Le Conseil d’Etat dans le considérant ci-dessus reproduit évoque la question et l’écarte sans explication. Les conclusions du rapporteur publique Suzanne von COESTER reproduites dans Ariane Web, c’est assez rare pour être noté, explicite l’analyse du Conseil. Le rapporteur public rappelle que selon les conclusions de Mattias GUYOMAR sur la décision ARCELOR (CE, Assemblée, 8 février 2007, Société Arcelor Atlantique, requête numéro 287110, rec.), cette référence permet de réserver l’hypothèse de « dispositions spécifiques à la Constitution française, qui ne trouvent aucun équivalent dans l’ordre juridique communautaire ».
Or le droit de propriété est garanti par l’article 17 de la Charte des droits fondamentaux de l’Union européenne.

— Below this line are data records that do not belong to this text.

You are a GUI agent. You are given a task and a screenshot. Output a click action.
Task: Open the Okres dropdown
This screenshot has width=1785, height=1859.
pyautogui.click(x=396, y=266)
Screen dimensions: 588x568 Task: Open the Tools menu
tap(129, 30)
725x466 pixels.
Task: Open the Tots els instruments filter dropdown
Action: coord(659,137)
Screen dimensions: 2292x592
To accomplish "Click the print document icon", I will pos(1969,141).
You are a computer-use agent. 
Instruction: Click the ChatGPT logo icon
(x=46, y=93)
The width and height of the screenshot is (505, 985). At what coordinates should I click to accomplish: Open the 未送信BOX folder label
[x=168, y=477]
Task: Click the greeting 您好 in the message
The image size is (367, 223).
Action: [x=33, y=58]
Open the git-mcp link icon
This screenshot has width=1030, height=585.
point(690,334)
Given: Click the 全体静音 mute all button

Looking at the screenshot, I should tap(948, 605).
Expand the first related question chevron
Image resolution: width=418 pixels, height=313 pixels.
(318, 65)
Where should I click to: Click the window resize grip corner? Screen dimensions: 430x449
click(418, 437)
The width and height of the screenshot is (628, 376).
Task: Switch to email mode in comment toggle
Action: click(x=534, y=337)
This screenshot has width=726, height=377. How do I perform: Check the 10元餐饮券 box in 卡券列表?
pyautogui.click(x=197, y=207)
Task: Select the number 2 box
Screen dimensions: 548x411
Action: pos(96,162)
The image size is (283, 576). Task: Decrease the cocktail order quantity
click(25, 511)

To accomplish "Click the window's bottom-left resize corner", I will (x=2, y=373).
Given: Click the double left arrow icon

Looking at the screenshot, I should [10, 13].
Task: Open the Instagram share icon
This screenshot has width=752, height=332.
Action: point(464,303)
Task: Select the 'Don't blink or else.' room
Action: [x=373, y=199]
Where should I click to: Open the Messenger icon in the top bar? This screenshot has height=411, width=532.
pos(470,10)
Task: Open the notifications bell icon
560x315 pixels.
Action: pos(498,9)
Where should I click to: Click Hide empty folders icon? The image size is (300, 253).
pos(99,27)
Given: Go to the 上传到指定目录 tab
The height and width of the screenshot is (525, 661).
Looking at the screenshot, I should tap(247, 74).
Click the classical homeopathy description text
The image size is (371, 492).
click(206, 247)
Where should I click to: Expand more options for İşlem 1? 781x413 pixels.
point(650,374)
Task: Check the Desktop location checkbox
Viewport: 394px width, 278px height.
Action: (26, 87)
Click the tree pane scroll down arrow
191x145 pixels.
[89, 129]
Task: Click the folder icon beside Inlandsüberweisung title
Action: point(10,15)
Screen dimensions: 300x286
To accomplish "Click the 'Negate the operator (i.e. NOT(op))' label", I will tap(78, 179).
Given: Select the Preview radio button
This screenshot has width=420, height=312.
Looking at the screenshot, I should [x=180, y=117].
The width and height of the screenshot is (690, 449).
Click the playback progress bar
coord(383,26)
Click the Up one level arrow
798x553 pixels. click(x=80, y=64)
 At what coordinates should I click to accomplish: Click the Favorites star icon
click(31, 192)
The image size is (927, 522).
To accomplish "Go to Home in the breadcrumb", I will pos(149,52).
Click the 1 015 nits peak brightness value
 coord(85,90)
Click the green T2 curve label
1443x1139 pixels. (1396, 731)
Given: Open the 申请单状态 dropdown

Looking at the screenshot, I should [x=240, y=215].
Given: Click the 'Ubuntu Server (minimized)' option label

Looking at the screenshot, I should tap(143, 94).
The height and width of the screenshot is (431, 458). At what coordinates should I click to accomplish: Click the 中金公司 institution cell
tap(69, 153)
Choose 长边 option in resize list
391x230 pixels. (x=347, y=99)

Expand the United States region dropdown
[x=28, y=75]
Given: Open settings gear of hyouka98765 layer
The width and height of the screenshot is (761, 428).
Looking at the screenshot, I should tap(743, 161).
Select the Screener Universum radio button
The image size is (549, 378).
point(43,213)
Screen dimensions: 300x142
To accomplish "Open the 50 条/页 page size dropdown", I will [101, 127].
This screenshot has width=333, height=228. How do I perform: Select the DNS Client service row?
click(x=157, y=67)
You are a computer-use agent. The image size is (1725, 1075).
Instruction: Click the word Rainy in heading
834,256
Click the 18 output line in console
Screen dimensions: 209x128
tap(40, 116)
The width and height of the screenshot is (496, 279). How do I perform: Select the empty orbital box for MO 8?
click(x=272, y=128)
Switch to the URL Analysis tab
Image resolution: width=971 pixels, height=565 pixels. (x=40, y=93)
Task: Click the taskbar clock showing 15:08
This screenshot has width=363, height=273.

3. Dans la seconde décision, lue le 14 septembre 2015, le Conseil rejette une QPC déposée par la société NotreFamille.com à l’occasion d’un pourvoi tendant à l’annulation de l’arrêt n° 13BX00856 du 26 février 2015 de la cour administrative d’appel de Bordeaux concernant la légalité de la décision du président du conseil général de la Vienne rejetant sa demande tendant à l’abrogation de la délibération fixant les conditions de réutilisation par des tiers des archives publiques.
Il n’est pas nécessaire de revenir sur les fondements de la décision du Conseil d’Etat, qui sont absolument identiques à ceux de la décision du 8 juillet.
Notons qu’était ici en cause la constitutionnalité l’article L. 342-1 du code de la propriété intellectuelle qui dispose que :
Le producteur de bases de données a le droit d’interdire :
1° L’extraction, par transfert permanent ou temporaire de la totalité ou d’une partie qualitativement ou quantitativement substantielle du contenu d’une base de données sur un autre support, par tout moyen et sous toute forme que ce soit ;
2° La réutilisation, par la mise à la disposition du public de la totalité ou d’une partie qualitativement ou quantitativement substantielle du contenu de la base, quelle qu’en soit la forme.
Ces droits peuvent être transmis ou cédés ou faire l’objet d’une licence.
Le prêt public n’est pas un acte d’extraction ou de réutilisation.
En l’espèce le Conseil juge que cette disposition se borne à tirer les conséquences nécessaires des dispositions précises et inconditionnelles de la directive 96/9/CE du Parlement européen et du Conseil du 11 mars 1996 concernant la protection juridique des bases de données.
Nous laisserons à d’autres le soin de préciser si les dispositions nationales sont effectivement directement conditionnées par le texte de la directive.